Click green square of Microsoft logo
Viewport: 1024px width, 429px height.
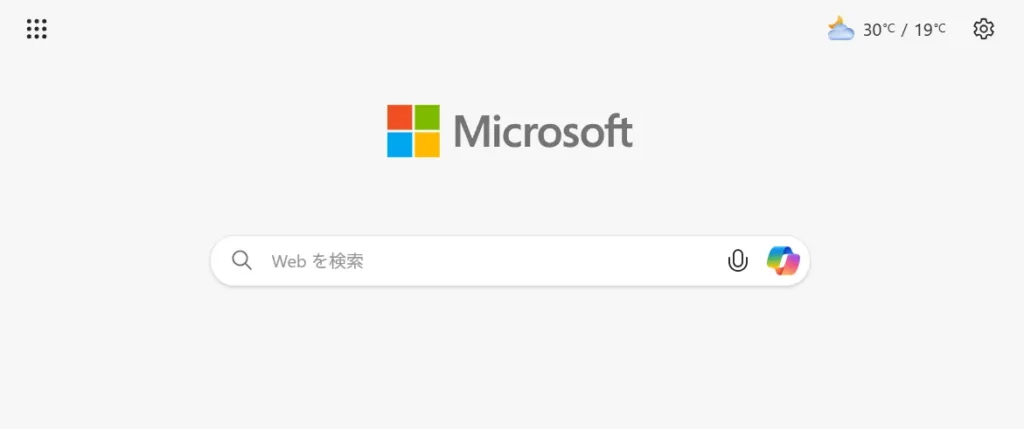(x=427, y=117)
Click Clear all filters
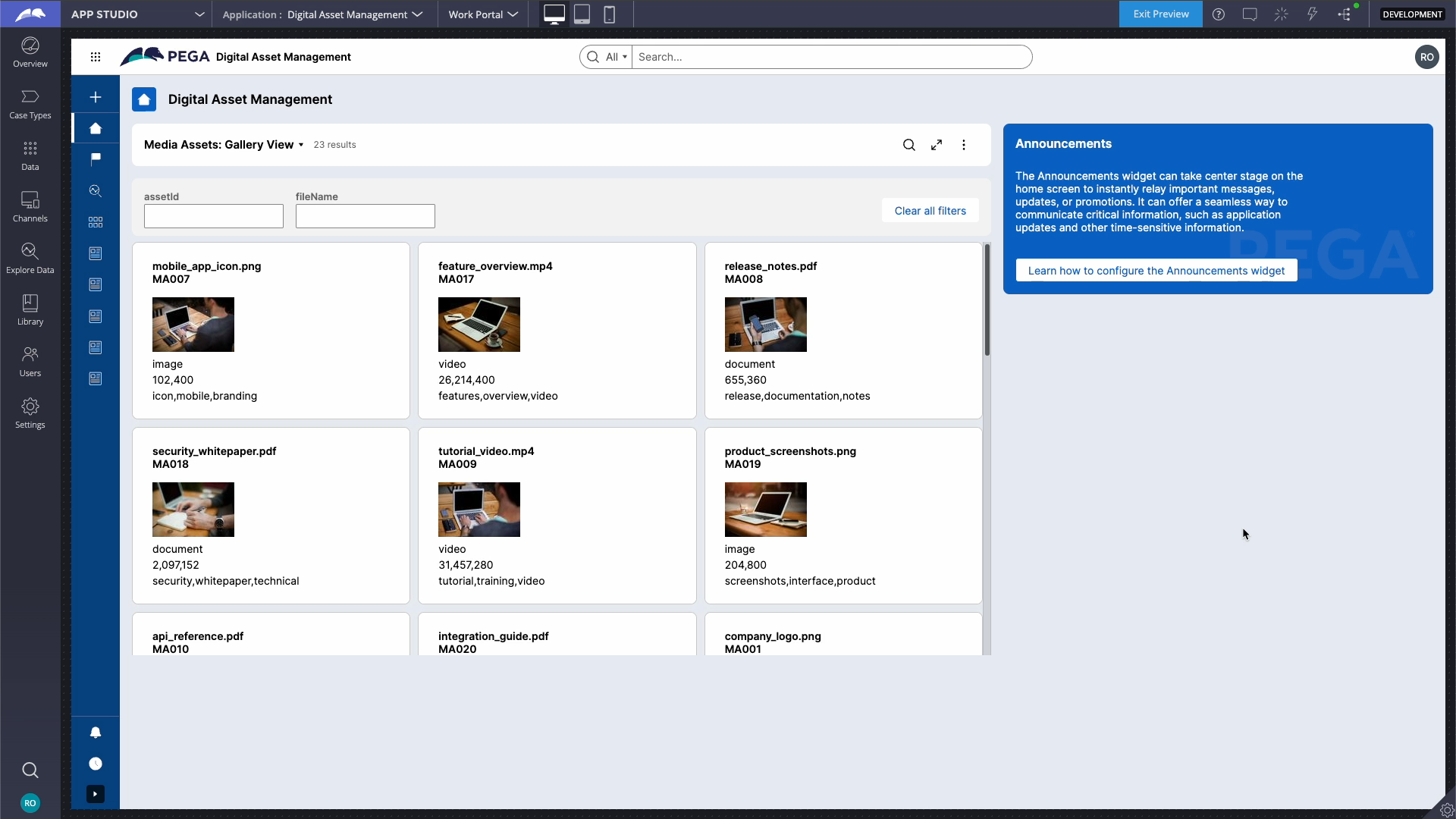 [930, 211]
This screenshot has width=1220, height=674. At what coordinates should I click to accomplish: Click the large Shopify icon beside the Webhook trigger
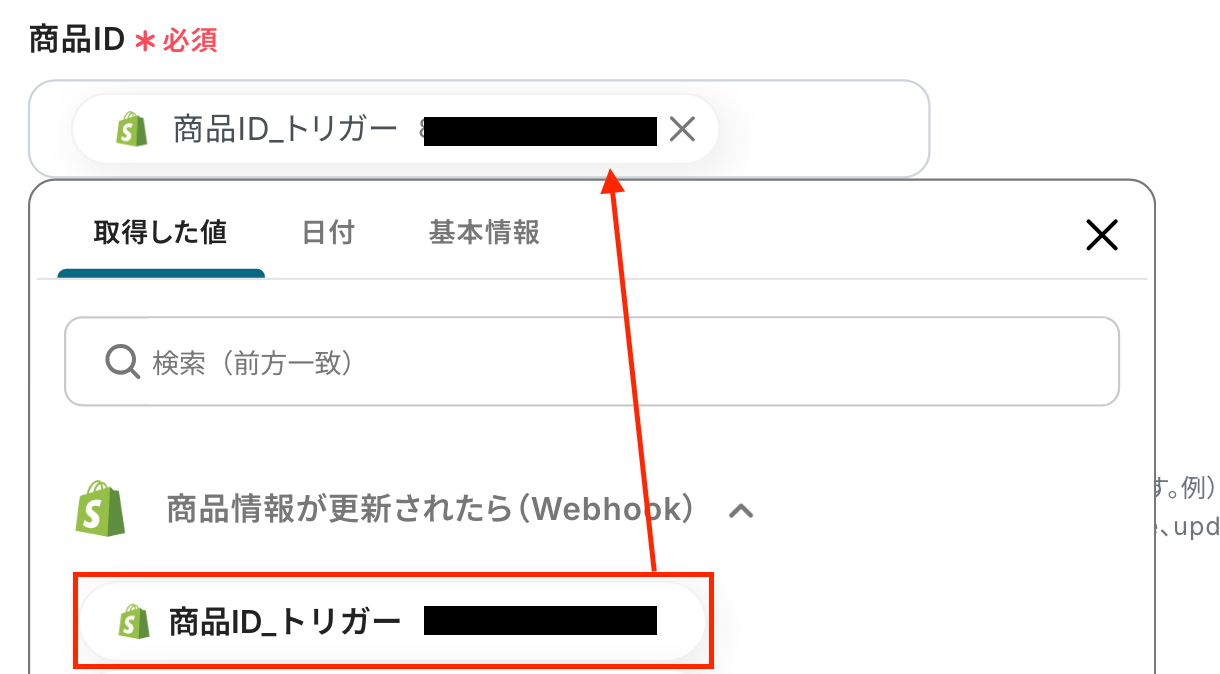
━━━━━━━━━━
- _WHAT THE TASK ASKS_: Copy the records above word for word, omitting the pictures.

- _OUTPUT BELOW_:
Click green square of Microsoft logo
Viewport: 1024px width, 429px height.
(x=427, y=117)
Click Clear all filters
 [930, 211]
This screenshot has width=1220, height=674. At what coordinates should I click to accomplish: Click the large Shopify icon beside the Webhook trigger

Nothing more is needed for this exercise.